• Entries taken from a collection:
::::::::::

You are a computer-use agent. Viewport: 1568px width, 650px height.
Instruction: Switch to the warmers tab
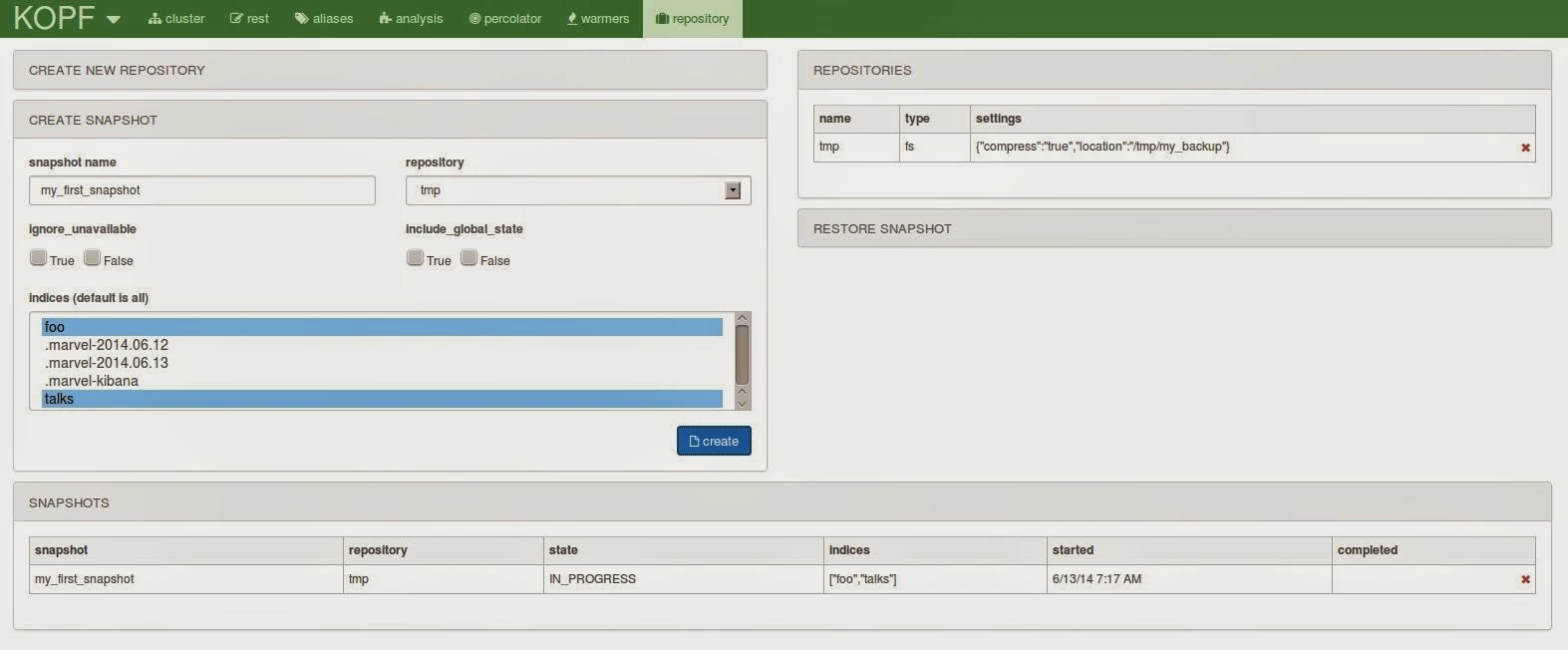click(598, 19)
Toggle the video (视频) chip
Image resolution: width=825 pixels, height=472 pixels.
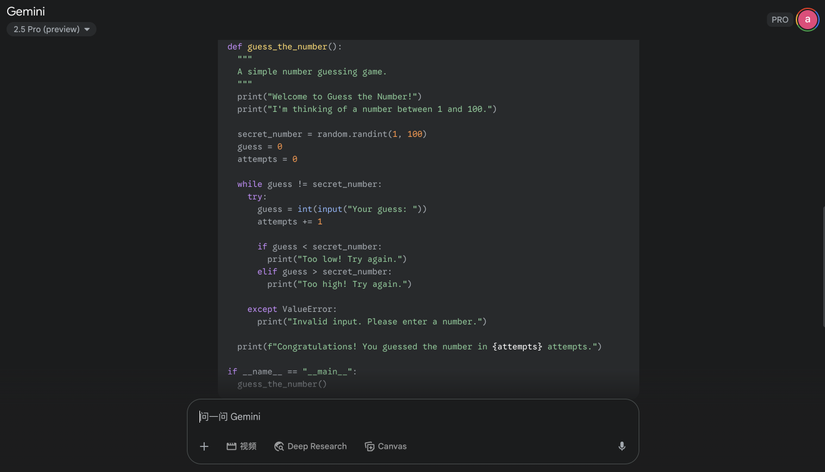click(242, 446)

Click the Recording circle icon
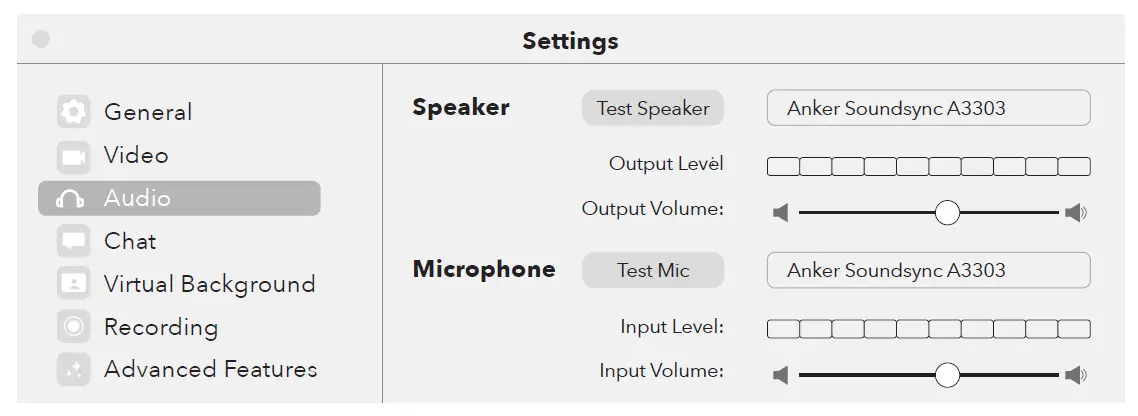[x=73, y=327]
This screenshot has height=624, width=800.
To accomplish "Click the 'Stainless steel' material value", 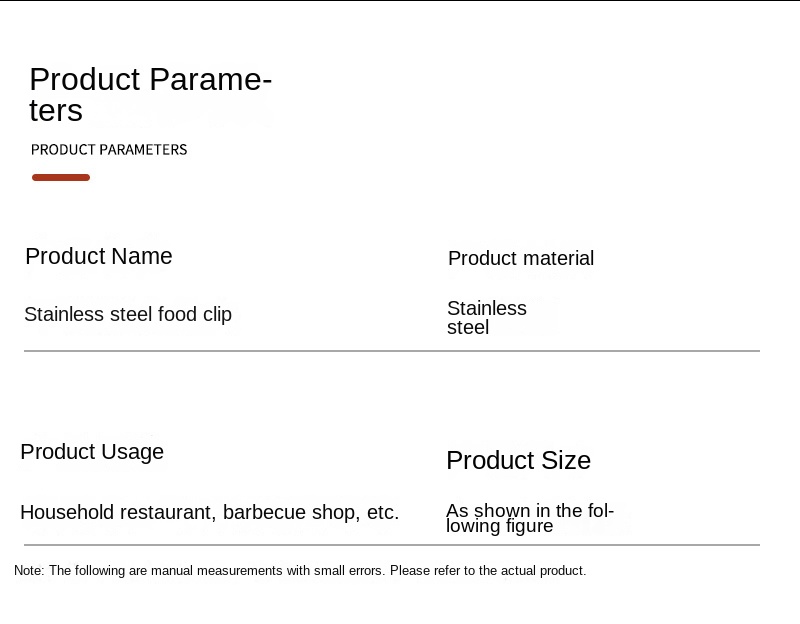I will (486, 318).
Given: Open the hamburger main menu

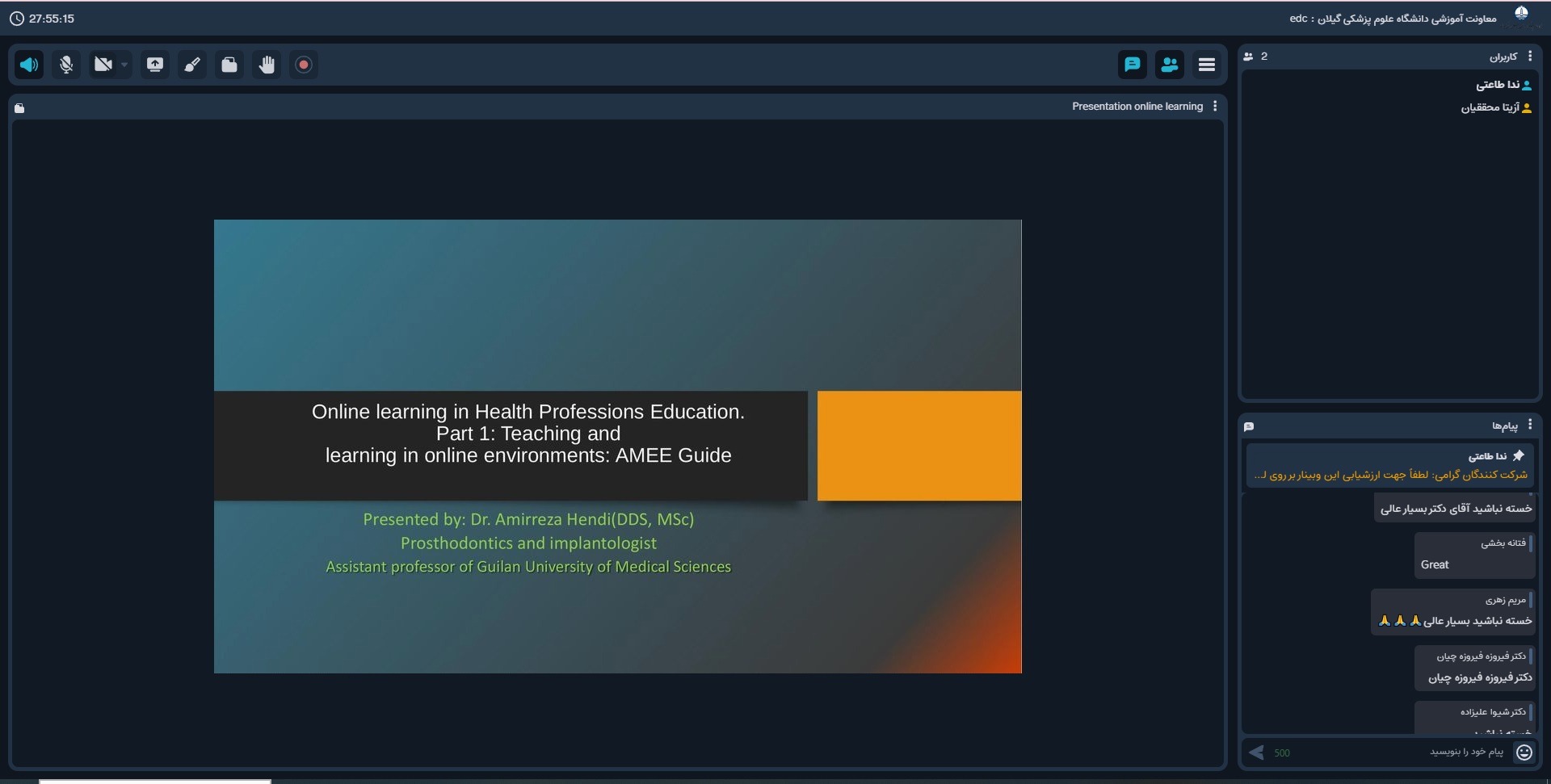Looking at the screenshot, I should [1207, 65].
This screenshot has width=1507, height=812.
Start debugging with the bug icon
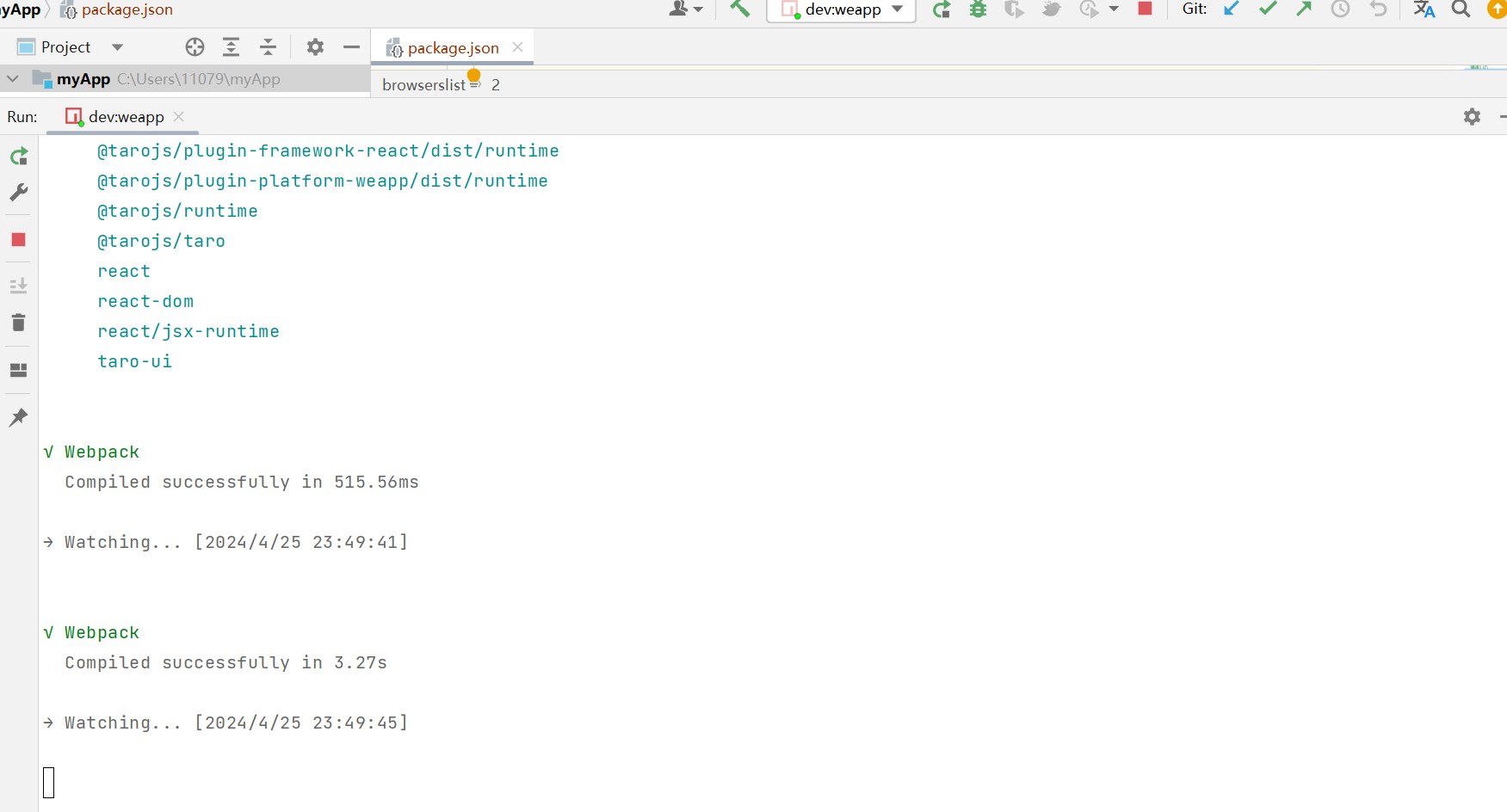tap(979, 9)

::::::::::

• Task goal:
Exactly as written, set down the lines from the line holding "Given: Open the hamburger main menu" to the last line of the data, both ends included, pictures excluded.

• Response to this task:
Given: Open the hamburger main menu

Looking at the screenshot, I should [1207, 65].
This screenshot has width=1507, height=812.
Start debugging with the bug icon
tap(979, 9)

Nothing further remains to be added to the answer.